Open Secrets: Unaccountable

Who are the board members and executives at Prasa who enabled the looting of the Passenger Rail Agency of South Africa (Prasa)? This week we turn to Sfiso Buthelezi, a former deputy minister of finance and current member of Parliament, whose six years as Prasa’s first board chairperson saw the parastatal procurement process systematically undermined and its coffers drained.

Sfiso Buthelezi, the MP who derailed Prasa

It is easy to forget the social impact of corruption when South Africa’s political elite is rarely held to account. In Unaccountable 23, 24, 26 and 29 we outlined evidence of corruption against multinational corporations, politically connected businesspeople and middlemen who profited from corrupt contracts from Prasa, the grossly mismanaged state-owned passenger rail company. They could not have done so without the assistance of senior members of the board and executive. This week we turn our attention to Sfiso Buthelezi, whose six years as Prasa’s first board chairperson saw billions looted from the parastatal, some of which is alleged to have gone to the chairperson himself.

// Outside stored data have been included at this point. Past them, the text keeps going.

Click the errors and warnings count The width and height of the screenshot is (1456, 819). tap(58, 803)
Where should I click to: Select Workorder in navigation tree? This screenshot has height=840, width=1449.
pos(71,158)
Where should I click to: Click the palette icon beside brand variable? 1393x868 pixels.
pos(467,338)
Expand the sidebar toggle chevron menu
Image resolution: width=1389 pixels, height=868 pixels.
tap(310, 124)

Buthelezi was board chairperson from 2009-2014, during some of Prasa’s most vital years. In this period, Prasa undertook a significant modernisation programme to manufacture modern trains and rail infrastructure for millions of commuters. However, this industrial programme and budget was captured by a network of companies and businesspeople who systematically bypassed the procurement process under the watch of Buthelezi. This contributed to the rapid breakdown of Prasa’s infrastructure and service, forcing over half a million commuters to find more expensive forms of public transport over the last decade, according to the recent National Household Travel Survey (NHTS).

Buthelezi is now the chairperson of the Standing Committee on Appropriations in Parliament, responsible not just for allocating funding to government departments, including SOEs like Prasa, but also for ensuring compliance with the Public Finance Management Act and other procurement legislation.